Emissions from Modern Steam Locomotives

It would be an exaggeration to say that Modern Steam traction will be good for the environment, however it can offer several singular benefits (or less harmful disbenefits) than other forms of traction, especially in niche circumstances in which it is particularly suited.

In a paper to the Institution of Mechanical Engineers in 2003 Roger Waller compared the (measured) emissions from his oil-fired “modern steam” rack locomotives operating in the Swiss and Austrian Alps and reported very significant reductions in NOx compared to diesel locomotives operating the same railways.  In 1999 New Scientist magazine published an article called “Back on Track” that described Waller’s work and included the illustration at right, comparing modern steam and diesel emissions.  A more detailed paper describing the emission measurement methods used on Waller’s locomotives titled “Modern Steam Traction and the Protection of the Environment” was presented by Reinhard W. Serchinger at Fedecrail’s 1998 “Lectures on Steam Locomotive Operation in the 21st Century” held in Barcelona, Spain.

There is a simple reason why the NOx emissions from diesel and other internal combustion engines is much higher than from steam – it is because steam traction uses external combustion which occurs at atmospheric pressure.

Given that the thermal efficiency of modern steam (second generation steam) traction is substantially lower than for diesel, then the haulage of any given load over any given distance will result in higher carbon emissions, simply because more fuel has to be used.  Furthermore if coal is used instead of oil, the carbon emissions rise even higher because coal has a much higher carbon content than oils which are hydrocarbons.

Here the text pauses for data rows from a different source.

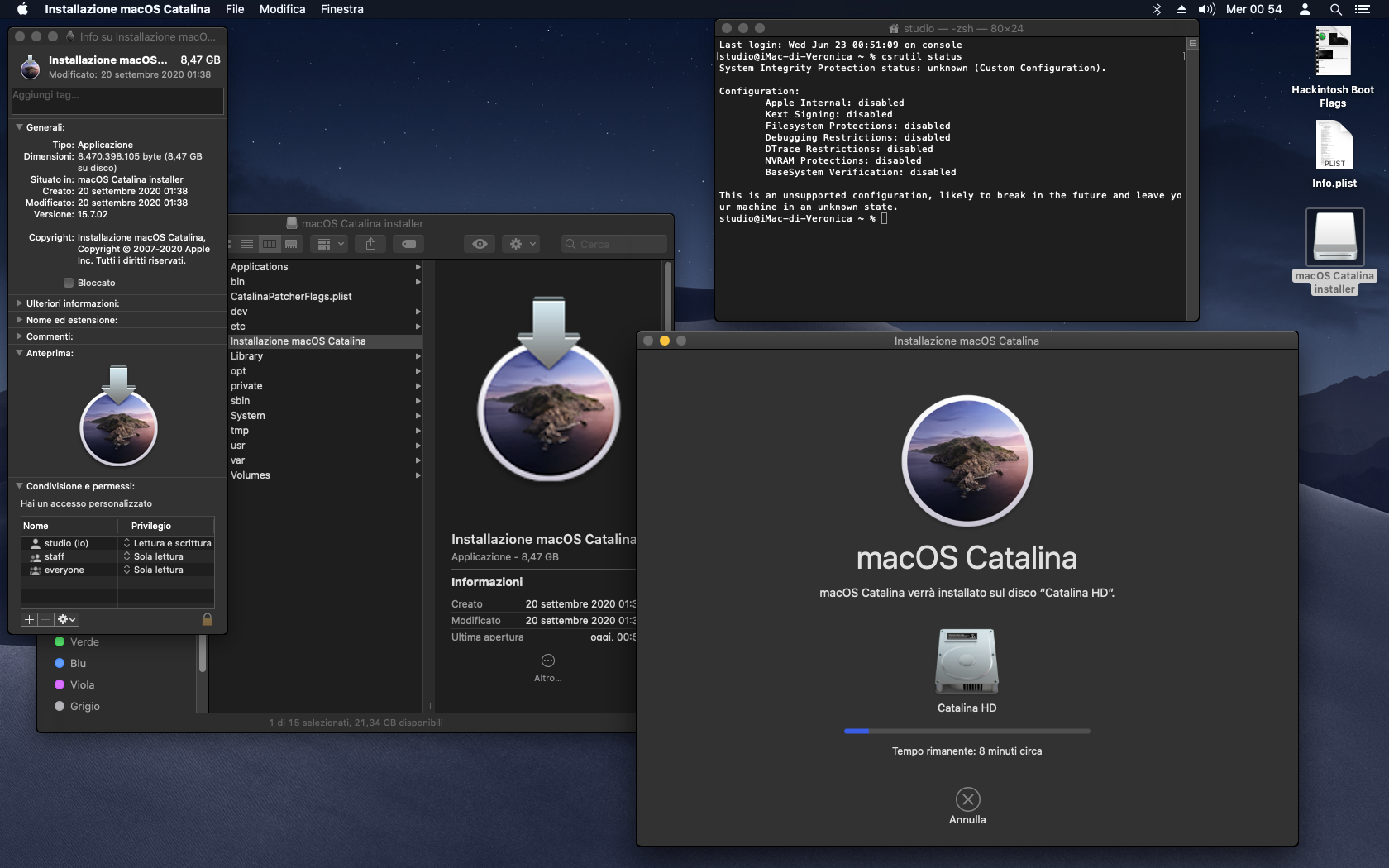The image size is (1389, 868).
Task: Toggle the Bloccato checkbox
Action: point(69,283)
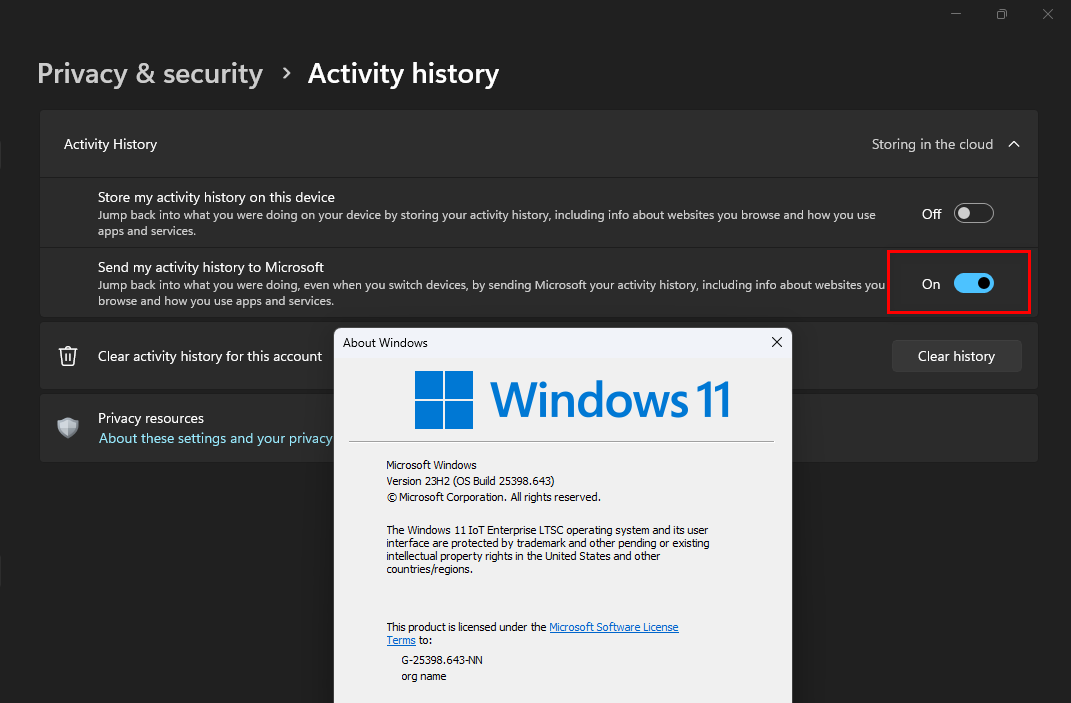Click the Clear history button
This screenshot has height=703, width=1071.
coord(956,356)
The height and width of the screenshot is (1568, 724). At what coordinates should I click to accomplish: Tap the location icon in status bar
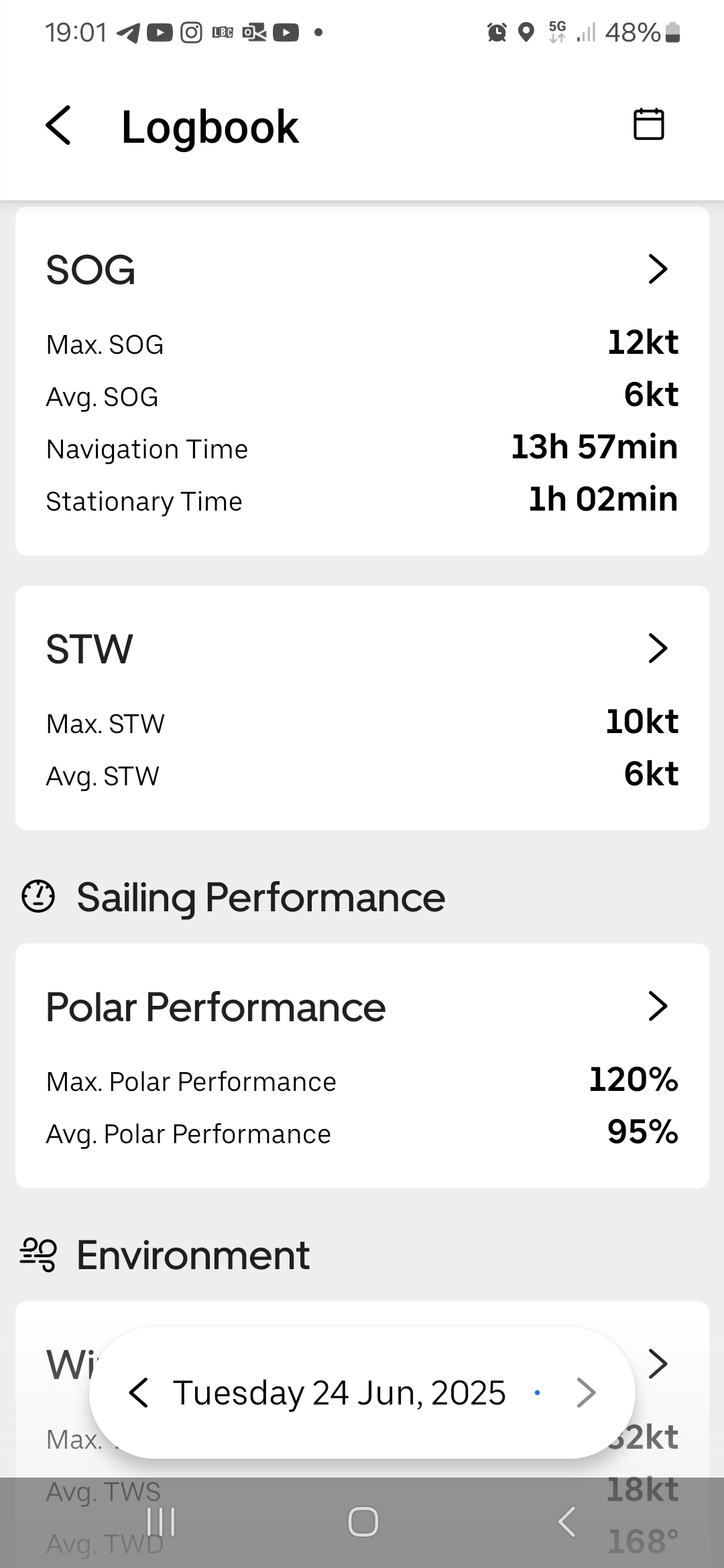tap(527, 31)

There are circumstances (as Waller points out) where steam gains ground on diesel traction.  For instance when standing idle, a steam loco’s furnace can be turned off completely for several hours, thereby producing zero emissions, while the boiler remains under high pressure ready for operation, whereas diesel locomotives tend to be left idling – for hours sometimes – whilst all the time emitting CO2 and noxious fumes.